··· MATERIAL SHOWN ···

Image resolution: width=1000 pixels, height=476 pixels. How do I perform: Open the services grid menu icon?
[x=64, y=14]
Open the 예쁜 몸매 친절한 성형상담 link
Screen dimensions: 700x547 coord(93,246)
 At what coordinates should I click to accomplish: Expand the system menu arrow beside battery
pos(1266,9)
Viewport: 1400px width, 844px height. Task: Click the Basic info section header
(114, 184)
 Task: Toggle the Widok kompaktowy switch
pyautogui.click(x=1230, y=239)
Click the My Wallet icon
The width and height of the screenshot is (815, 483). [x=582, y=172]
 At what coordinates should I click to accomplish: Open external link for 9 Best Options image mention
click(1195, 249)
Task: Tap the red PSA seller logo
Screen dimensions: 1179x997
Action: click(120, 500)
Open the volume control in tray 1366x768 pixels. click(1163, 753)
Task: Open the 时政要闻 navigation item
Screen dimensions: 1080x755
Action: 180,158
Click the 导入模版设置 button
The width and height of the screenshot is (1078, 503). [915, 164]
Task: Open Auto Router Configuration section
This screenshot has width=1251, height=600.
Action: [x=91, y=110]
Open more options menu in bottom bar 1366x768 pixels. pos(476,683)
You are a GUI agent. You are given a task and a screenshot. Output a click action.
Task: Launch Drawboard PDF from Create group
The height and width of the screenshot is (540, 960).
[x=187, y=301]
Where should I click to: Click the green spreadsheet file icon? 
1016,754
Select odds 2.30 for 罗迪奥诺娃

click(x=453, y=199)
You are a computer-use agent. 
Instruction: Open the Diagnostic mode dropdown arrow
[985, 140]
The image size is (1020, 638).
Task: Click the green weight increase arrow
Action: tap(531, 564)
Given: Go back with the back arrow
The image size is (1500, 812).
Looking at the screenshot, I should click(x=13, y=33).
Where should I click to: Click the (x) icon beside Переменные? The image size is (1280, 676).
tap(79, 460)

···

- **THE PROBLEM**:
Set down the lines of the records exactly, from the first one through the line containing "You are a computer-use agent.", and add nothing else.

- **OUTPUT FOR THIS EXERCISE**:
Image resolution: width=1000 pixels, height=476 pixels. How do I perform: Open the services grid menu icon?
[x=64, y=14]
Open the 예쁜 몸매 친절한 성형상담 link
Screen dimensions: 700x547 coord(93,246)
 At what coordinates should I click to accomplish: Expand the system menu arrow beside battery
pos(1266,9)
Viewport: 1400px width, 844px height. Task: Click the Basic info section header
(114, 184)
 Task: Toggle the Widok kompaktowy switch
pyautogui.click(x=1230, y=239)
Click the My Wallet icon
The width and height of the screenshot is (815, 483). [x=582, y=172]
 At what coordinates should I click to accomplish: Open external link for 9 Best Options image mention
click(1195, 249)
Task: Tap the red PSA seller logo
Screen dimensions: 1179x997
Action: click(120, 500)
Open the volume control in tray 1366x768 pixels. click(1163, 753)
Task: Open the 时政要闻 navigation item
Screen dimensions: 1080x755
Action: 180,158
Click the 导入模版设置 button
The width and height of the screenshot is (1078, 503). [915, 164]
Task: Open Auto Router Configuration section
This screenshot has width=1251, height=600.
Action: [x=91, y=110]
Open more options menu in bottom bar 1366x768 pixels. pos(476,683)
You are a GUI agent. You are given a task and a screenshot. Output a click action.
Task: Launch Drawboard PDF from Create group
The height and width of the screenshot is (540, 960).
[x=187, y=301]
Where should I click to: Click the green spreadsheet file icon? 
1016,754
Select odds 2.30 for 罗迪奥诺娃

click(x=453, y=199)
You are a computer-use agent. 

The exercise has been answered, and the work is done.